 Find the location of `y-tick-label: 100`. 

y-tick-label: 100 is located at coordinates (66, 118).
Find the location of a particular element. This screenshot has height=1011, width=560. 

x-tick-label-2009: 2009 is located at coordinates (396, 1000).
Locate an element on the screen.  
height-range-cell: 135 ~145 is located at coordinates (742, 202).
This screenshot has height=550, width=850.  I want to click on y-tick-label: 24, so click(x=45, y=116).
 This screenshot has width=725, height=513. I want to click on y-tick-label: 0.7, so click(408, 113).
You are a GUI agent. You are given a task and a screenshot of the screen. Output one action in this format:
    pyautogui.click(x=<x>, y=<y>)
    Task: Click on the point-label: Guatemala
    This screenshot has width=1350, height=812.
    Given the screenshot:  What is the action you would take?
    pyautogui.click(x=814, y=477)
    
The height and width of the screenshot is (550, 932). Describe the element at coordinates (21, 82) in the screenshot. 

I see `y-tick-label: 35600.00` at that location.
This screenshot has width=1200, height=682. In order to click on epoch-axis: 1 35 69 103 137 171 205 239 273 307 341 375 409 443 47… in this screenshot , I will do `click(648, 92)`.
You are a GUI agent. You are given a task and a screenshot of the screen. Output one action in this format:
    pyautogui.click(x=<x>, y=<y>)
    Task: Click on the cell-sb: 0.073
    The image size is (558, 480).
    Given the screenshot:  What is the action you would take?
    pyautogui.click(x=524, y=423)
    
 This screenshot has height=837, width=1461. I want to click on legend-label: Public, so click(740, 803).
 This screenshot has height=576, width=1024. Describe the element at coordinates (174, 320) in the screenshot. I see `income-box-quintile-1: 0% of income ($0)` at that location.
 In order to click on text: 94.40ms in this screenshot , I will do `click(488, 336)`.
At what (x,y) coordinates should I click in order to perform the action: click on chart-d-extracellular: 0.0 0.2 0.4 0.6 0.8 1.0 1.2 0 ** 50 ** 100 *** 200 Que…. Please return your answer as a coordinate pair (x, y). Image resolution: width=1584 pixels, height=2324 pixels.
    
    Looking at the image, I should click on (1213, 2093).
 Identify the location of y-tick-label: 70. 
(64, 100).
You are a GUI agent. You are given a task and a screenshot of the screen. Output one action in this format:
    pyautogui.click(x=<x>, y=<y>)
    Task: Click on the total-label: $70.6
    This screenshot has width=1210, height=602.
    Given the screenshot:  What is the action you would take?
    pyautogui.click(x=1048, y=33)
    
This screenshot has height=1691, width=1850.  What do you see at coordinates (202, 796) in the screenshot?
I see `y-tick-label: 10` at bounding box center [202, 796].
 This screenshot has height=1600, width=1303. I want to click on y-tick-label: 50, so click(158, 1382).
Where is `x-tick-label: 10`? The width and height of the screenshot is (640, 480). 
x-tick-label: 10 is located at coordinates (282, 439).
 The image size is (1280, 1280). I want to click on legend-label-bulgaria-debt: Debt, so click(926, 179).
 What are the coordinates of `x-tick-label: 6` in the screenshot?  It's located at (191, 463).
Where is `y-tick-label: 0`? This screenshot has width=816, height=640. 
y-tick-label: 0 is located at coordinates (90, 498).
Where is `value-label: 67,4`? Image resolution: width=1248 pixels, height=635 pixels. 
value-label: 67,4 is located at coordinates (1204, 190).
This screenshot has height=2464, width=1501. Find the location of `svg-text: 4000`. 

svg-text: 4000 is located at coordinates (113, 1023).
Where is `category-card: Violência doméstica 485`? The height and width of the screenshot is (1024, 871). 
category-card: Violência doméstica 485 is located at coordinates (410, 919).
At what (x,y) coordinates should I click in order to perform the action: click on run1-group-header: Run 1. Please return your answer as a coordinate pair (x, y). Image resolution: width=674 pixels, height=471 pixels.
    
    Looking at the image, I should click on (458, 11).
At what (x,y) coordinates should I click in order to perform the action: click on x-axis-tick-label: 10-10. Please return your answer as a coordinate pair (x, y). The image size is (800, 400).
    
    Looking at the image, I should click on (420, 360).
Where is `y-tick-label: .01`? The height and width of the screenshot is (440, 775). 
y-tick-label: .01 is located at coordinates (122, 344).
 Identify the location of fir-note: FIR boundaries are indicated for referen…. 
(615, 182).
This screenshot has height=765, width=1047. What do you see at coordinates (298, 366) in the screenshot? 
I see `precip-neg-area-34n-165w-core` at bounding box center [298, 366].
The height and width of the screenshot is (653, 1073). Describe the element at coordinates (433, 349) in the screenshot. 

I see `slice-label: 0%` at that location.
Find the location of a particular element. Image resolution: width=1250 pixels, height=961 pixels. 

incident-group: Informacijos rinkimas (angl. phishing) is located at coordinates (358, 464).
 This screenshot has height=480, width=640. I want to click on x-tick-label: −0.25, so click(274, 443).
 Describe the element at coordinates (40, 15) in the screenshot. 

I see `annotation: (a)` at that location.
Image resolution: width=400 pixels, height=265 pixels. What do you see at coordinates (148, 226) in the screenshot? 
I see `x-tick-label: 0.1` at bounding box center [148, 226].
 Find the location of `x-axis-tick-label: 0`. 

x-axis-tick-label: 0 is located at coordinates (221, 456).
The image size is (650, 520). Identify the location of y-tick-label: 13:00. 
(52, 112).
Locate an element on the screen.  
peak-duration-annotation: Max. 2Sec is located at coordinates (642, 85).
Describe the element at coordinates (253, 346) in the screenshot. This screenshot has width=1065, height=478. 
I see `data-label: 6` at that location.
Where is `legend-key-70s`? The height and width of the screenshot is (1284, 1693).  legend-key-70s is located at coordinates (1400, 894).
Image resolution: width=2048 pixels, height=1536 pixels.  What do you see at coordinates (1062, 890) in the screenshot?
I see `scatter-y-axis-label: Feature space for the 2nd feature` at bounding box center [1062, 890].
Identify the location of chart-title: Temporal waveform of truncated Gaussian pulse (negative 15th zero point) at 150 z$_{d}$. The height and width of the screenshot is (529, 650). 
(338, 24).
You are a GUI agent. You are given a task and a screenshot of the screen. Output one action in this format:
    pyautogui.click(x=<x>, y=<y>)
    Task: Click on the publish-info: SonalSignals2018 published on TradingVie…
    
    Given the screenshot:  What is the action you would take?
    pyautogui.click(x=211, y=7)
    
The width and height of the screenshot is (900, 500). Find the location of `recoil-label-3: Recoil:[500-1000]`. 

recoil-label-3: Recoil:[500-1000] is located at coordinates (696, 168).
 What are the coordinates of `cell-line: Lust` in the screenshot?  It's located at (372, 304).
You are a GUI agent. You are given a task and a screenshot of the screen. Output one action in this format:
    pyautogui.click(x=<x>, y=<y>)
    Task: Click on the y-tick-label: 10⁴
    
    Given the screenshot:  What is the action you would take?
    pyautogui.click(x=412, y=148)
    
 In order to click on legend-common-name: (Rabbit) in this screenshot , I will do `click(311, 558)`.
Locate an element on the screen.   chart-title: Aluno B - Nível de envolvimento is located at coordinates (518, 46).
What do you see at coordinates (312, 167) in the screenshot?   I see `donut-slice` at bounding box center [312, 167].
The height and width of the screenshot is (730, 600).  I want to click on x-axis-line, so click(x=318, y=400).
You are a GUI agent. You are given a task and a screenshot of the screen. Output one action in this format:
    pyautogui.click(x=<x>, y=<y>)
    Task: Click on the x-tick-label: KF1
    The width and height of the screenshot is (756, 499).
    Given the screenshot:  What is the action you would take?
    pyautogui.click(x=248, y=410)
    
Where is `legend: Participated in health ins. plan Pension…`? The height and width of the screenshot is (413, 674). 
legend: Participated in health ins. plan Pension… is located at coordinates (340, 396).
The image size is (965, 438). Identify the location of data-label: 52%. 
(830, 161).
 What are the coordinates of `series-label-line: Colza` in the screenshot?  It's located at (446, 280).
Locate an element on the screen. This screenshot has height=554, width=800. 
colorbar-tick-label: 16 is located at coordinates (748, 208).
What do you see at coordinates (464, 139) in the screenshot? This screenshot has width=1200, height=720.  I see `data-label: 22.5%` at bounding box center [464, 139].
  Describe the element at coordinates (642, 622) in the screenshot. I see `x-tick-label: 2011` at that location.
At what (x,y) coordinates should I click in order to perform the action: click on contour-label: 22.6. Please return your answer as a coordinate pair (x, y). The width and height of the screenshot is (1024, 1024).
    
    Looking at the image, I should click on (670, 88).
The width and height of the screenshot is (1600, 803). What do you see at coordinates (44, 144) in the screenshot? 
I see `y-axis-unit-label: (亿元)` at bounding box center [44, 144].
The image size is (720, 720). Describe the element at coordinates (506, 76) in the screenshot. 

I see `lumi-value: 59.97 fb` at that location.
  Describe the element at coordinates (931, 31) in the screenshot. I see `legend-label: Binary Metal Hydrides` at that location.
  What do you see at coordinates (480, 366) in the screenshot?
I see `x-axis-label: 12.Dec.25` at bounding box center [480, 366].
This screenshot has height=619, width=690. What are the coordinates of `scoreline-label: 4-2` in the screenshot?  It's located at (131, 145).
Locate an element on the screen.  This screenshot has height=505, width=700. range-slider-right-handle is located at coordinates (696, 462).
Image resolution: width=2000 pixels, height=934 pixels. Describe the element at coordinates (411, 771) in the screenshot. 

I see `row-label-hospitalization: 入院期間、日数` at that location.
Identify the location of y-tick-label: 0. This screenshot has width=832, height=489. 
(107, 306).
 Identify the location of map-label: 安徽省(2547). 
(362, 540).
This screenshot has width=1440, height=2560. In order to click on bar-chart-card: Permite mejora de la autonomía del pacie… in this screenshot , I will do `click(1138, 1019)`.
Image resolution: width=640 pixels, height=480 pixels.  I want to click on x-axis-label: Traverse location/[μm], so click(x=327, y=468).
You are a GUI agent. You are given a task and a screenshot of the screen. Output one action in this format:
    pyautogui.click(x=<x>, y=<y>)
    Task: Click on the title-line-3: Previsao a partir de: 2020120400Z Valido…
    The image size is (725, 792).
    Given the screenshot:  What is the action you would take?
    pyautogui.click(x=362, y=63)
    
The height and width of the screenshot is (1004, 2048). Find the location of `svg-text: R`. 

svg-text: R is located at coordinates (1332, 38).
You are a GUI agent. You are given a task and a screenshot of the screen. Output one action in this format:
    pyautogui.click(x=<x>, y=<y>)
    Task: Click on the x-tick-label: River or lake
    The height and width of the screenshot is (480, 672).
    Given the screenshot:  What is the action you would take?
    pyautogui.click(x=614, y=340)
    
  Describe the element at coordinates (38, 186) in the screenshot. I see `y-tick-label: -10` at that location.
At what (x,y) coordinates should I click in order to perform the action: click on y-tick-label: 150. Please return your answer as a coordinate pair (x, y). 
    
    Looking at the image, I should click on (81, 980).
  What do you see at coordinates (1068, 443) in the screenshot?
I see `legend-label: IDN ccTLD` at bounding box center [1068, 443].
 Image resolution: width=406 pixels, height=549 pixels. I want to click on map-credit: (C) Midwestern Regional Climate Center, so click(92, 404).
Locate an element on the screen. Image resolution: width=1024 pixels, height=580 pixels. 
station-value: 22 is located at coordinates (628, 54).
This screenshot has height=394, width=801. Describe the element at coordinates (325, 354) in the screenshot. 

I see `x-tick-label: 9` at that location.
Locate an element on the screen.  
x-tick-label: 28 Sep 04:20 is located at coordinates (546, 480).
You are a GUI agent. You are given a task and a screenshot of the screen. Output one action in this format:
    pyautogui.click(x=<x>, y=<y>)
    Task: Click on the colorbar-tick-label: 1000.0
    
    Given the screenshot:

• **Action item**: Can you convert the lines from the one containing "This screenshot has height=394, width=801." through the last line above, both ends included, into a Markdown table with columns No. and Line, one row per line, leaving out blank lines?

• **Answer to the exercise**:
| No. | Line |
|---|---|
| 1 | This screenshot has height=394, width=801. Describe the element at coordinates (325, 354) in the screenshot.  |
| 2 | I see `x-tick-label: 9` at that location. |
| 3 | Locate an element on the screen.   |
| 4 | x-tick-label: 28 Sep 04:20 is located at coordinates (546, 480). |
| 5 | You are a GUI agent. You are given a task and a screenshot of the screen. Output one action in this format: |
| 6 |     pyautogui.click(x=<x>, y=<y>) |
| 7 |     Task: Click on the colorbar-tick-label: 1000.0 |
| 8 |     Given the screenshot: |